His success did not come from exercise alone. Saks said he packed on the pounds with the help of athletic supplements: vitamins, proteins and nutrients meant to boost physical performance, energy and stamina.

“You see results so quickly,” Saks said. “I’m personally hooked on them. You’re lifting more. You get a more efficient workout. You just wake up and you’re not sore.”
But as happy as Saks said he was to gain the muscle, it didn’t come without a cost — literally.

Saks, along with fellow Delta Tau Delta brother and junior Mike Kunz, said in the past they have spent hundreds of dollars at GNC for supplements. When that left them broke, they ordered what they needed online. And when that left them staring at the clock for the UPS man, inspiration struck.

Now, Kunz and Saks run the website www.campusprotein.com, where IU students can order wholesale athletic supplements and receive same-day delivery from the entrepreneurs’ off-campus warehouse.

“We didn’t intend it to be a business,” Saks said. “We did it so we could buy cheap and stop getting ripped off, then a lot of our friends asked if they could get it from us.”

The website, which launched in April 2010, has seen strong success. Saks said sales have grown 100 percent since spring. And, he said, Lehigh, Vanderbilt and Boston Universities now have Campus Protein representatives who deliver supplements to students on their respective campuses for a commission.

The success, Saks said, comes from a number of things — including the growing focus on nutrition in American society.

“I think it’s the whole health craze going on right now,” Saks said. “Everyone wants to lose weight, be in shape. Now it’s all you see in the magazines, ‘getting in shape’ and ‘The Jersey Shore.’”

However, some experts are worried the health craze might leave young athletic supplement users misguided and uninformed.

Vijay Jotwani, an assistant professor for the IU Department of Family Medicine, said professional athletes have long used vitamins, minerals and proteins to gain a physical edge against their competition, but the motivation tends to be different for the casual runner or weight lifter.

The industry, Jotwani said, is part of the growing American culture obsessed with body image.

“Every study you look at, the percentage of people using supplements is growing,” he said. “I think you’re seeing a lot more young people use what athletes have long used but for appearance, to look better. They are not necessarily related to performing in a sport.”

Jotwani, who counsels high school athletes in Indianapolis, said recreational athletes lack patience with their exercise routine, often seeking results supplements claim to bring — faster weight loss, muscle gain and more.

Those assertions are rarely backed by medical research, Jotwani said, because they don’t have to be. Dietary supplements are regulated by the Food and Drug Administration as food products.

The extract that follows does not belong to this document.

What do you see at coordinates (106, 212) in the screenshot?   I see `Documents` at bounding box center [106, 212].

“They are not medicine,” he said. “It’s like selling apples and oranges. They don’t have to substantiate any claims they make.”

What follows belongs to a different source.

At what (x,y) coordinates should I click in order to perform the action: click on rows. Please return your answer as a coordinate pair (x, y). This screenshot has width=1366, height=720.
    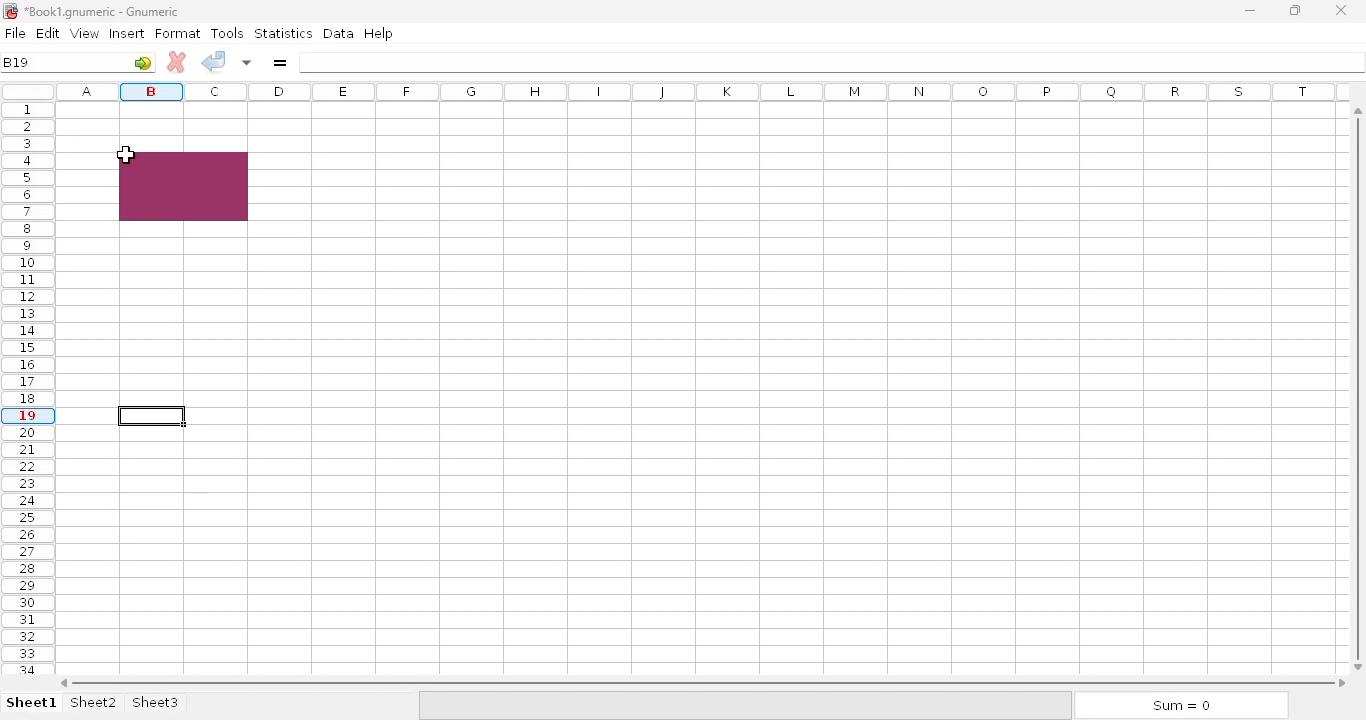
    Looking at the image, I should click on (28, 387).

Because the medical world does not regulate or prescribe supplements, Jotwani said, doctors struggle when they are unaware their patients buy them. Few athletes, he said, tell their doctors what vitamins and proteins they are taking.

“I think it probably happens 99 percent of the time. Young people don’t consult a physician,” he said. “Even athletes, along with young people, don’t trust their doctors. They think doctors will say supplements are unhealthy.”

Saks, who said he does consult his doctor, does not believe any harm will come to his costumers from the products he and Kunz sell.

“It’s nothing harmful, nothing bad,” Saks said. “Supplements have a lot of stuff you’d take every day. Caffeine, that’s in a lot of pre-workout (supplements), and protein, which is obviously in a lot of things. Even creatine — honestly, if you eat red meat, you actually get that naturally.”

Although Saks said he and Kunz cannot predict what will happen to the supplement industry or health craze in the future, they have no plans to sell or leave www.campusprotein.com.

“We’re gonna try to stick with it as long as we can,” Saks said. “We both love it.”